Beginning with the line that has "Task: Open the iPad mini product thumbnail", write out each line down to the end of the records below exactly, and include no pictures.

Top of Study material

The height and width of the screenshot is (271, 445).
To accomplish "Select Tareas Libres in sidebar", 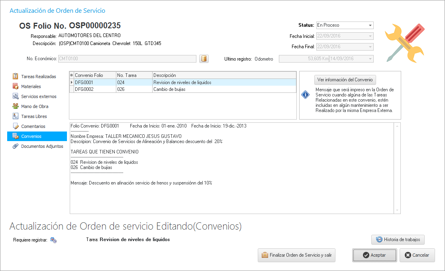I will click(33, 116).
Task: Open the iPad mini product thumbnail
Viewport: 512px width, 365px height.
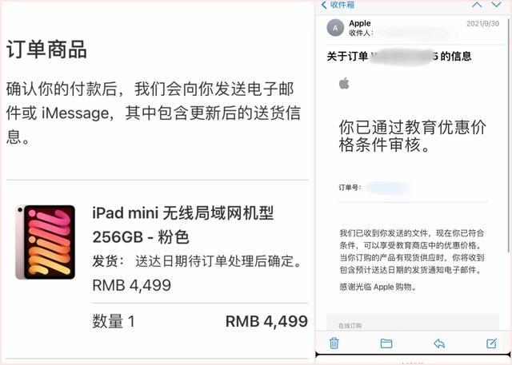Action: pyautogui.click(x=46, y=242)
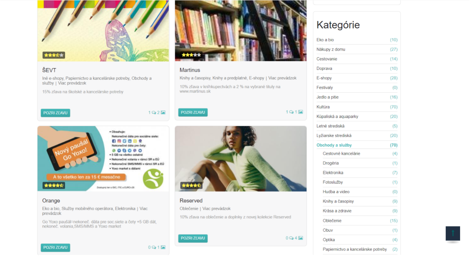Open the Kultúra category
This screenshot has width=471, height=256.
pyautogui.click(x=323, y=107)
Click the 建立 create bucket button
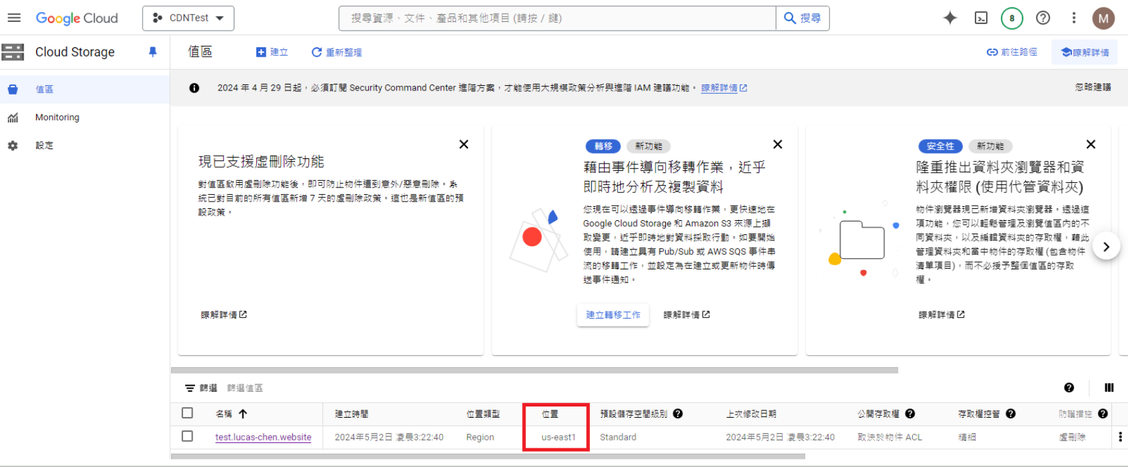 pyautogui.click(x=272, y=52)
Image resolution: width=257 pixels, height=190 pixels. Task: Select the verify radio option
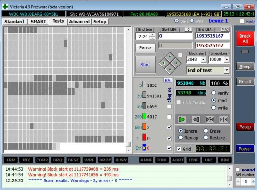tap(213, 93)
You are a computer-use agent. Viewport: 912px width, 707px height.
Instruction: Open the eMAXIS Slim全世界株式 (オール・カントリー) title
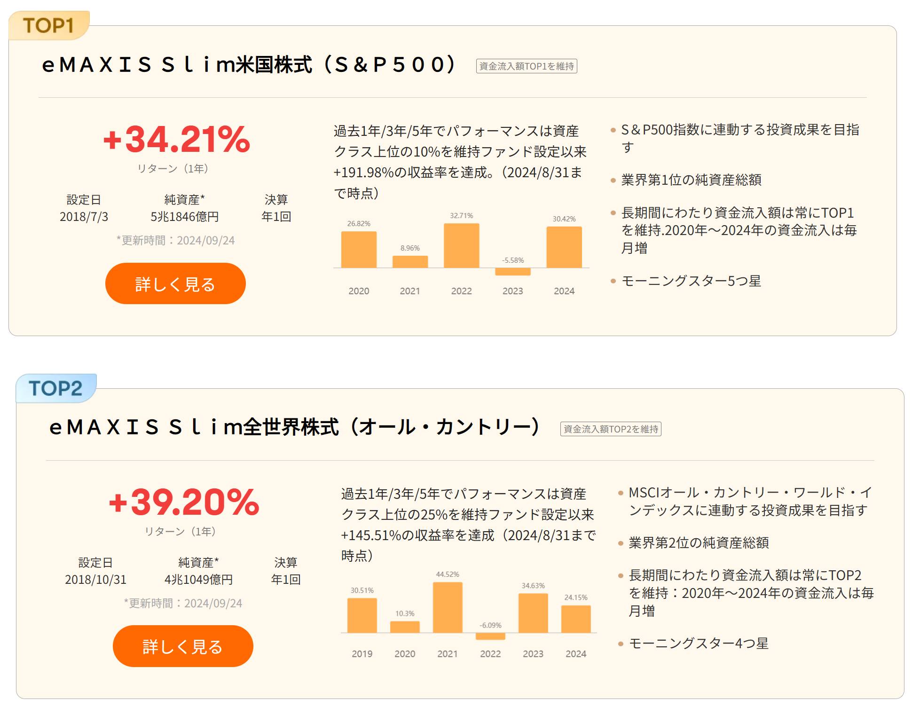295,427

Bottom of Study material

_Written answer:_
Task: Open the iPad mini product thumbnail
Viewport: 512px width, 365px height.
Action: pyautogui.click(x=46, y=242)
Open the Kultúra category
This screenshot has width=471, height=256.
pyautogui.click(x=323, y=107)
Click the 建立 create bucket button
 pyautogui.click(x=272, y=52)
Image resolution: width=257 pixels, height=190 pixels. Task: Select the verify radio option
tap(213, 93)
You are a computer-use agent. Viewport: 912px width, 707px height.
Instruction: Open the eMAXIS Slim全世界株式 (オール・カントリー) title
295,427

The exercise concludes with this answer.